ERα expression was recorded as the percentage of stained cells, and classified by dichotomizing IHC expression regardless of intensity as present (≥ 1% staining cells) or absent (<1%) per ASCO/College of American Pathologists Guidelines [12]. To confirm accurate interpretation by digital analysis software cores with <5% ERα expression were reviewed by a pathologist (AAS) and visually scored as ERα- positive or - negative.

ESR1 Mutations

DNA isolation

Formalin fixed paraffin-embedded (FFPE) archival tissue was obtained from cohort 1 (OSU). An H&E stained section for each case was reviewed by a pathologist and marked to identify regions of tumor. Tissue from three adjacent unstained sections were macro-dissected based on the marked H&E. Somatic DNA was isolated using the MaxWell 16 FFPE Tissue LEV DNA Purification Kit (Promega Corp) and quantitated using the Qunat-iT PicoHreen dsDNA assay kit (ThermoFisher Scientific).

Cohort 2 included patients treated for endometrioid endometrial cancer at Washington University (St. Louis, MO) between 1991 and 2010. DNA had previously been extracted from flash-frozen tissues [1316] and cases had been deidentified. Mutation and clinical data for Cohort 3 was obtained using TCGA database [17] selecting for endometrioid adenocarcinoma.

ESR1 mutation screening

We performed amplicon-based sequencing on cohorts 1 and 2. Mutation calls for cohort 3 were obtained from TCGA data matrix.

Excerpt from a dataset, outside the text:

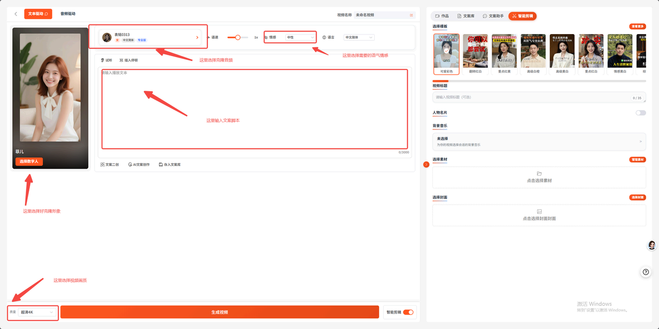
Task: Save script with 存入文案库 icon
Action: point(161,165)
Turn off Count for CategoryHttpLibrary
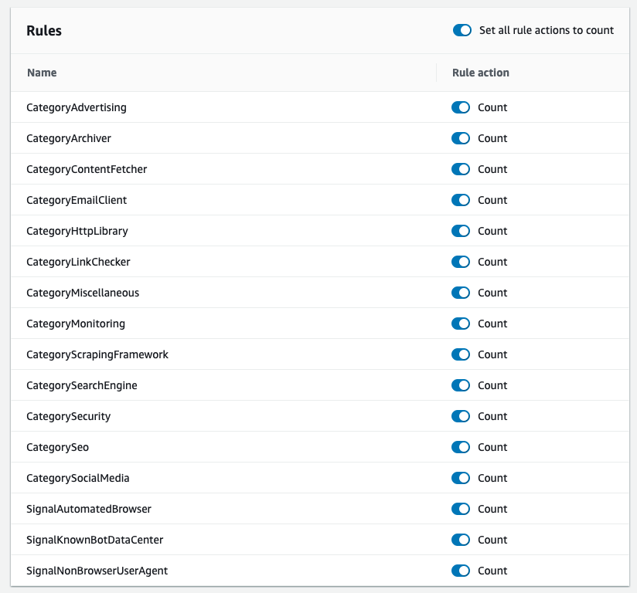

For cohort 1, approximately 10 ng of DNA was used to amplify a 221bp fragment in exon 8 of the ESR1 gene which contained the Y537 and D538 hot spot region. PCR amplification was performed using standard conditions and the Amplitaq Gold Master mix (Thermo Fisher Scientific) with the following primers; forward -gctcgggttggctctaaagt, reverse-ATGAAGTAGAGCCCGCAGTG. PCR products were directly sequenced using an ABI 3730 DNA Analyzer and the BigDyeTerm v3.1 cycle sequencing kit (ThermoFisher). Sequencing files were analyzed using the DNAStar SeqMan Pro software (DNASTAR Inc.). Cohort 2 was amplified using the following primers: forward-GCTCCCATCCTAAAGTGGGTCTTTAA, reverse- TGTGGGAGCCAGGGAGCTCTCAGAC.

Statistical Methods

Patient demographics are summarized via descriptive statistics. Comparisons of these characteristics by ERα status are made via a two-sample t-test for continuous covariates or by chi-squared (or Fisher’s exact) tests for categorical covariates. The influence of ERα as a prognostic marker of survival (recurrence free survival (RFS) and overall survival (OS)) was evaluated by the method of Kaplan and Meier, the log rank test and by Cox proportional hazards models[1820]. Confidence intervals for estimates of survival at a given time point are calculated based on the complimentary log-log transformation of the survival function. Disease free survival (DFS) was defined as the time from surgery to the date of recurrence or death. Patients were censored at their last date known to be recurrence free and alive. Relapse free survival (RFS) was defined as the time from surgery to the date of recurrence. Patients who died before documented recurrence were censored at the time of death. Those who did not die were censored at the date last known to be alive and recurrence free. Overall survival (OS) was defined as the time between surgery and the date of death, or the date last known to be alive; disease specific survival (DSS) was defined as the time between surgery and the date of death from disease. Those patients who did not die or who did not die from disease were censored at their last observed date. A priori, based on previous clinical and published information, Cox models were adjusted for age at entry (surgery) and GOG risk category. Exploratory analyses included adjustment for body mass index. Modified Poisson regression models were used to estimate the adjusted relative risk (aRR) between ERα status and positive lymph nodes [21]. All reported p-values and confidence intervals are two-sided and unadjusted for multiple comparisons. Analyses were performed in Stata 13.0 (StataCorp. 2013. Stata Statistical Software: Release 13. College Station, TX: StataCorp LP) and SPSS Statistics (IBM. 1989,2013. IBM SPSS Statistics: Release 22.0.0.0. Armonk, NY).

Results

ERα expression

Tissue cores for 323 endometrioid adenocarcinomas were stained with the ERα antibody and the fraction of positive tumor cells was determined by digital analysis. A representative example of digital analysis is shown in Figure 1A and 1B. One hundred and twenty-two tumors (18.6%) had ERα expression in 1–5% of neoplastic cells. The 122 cases with low percent positivity were visually reviewed (AAS) and 25 cases (20%) reclassified as negative. Non-specific staining artifacts and/or isolated nuclear blush considered as biologically insignificant were the primary findings that resulted in reclassification from low percent ERα positivity to ERα negative status. The rate of ERα positivity ranged from 1%–95% of tumor cells with a mean of 19%. The mean percent positivity was 0.3 for the 60 cases classified as ERα negative.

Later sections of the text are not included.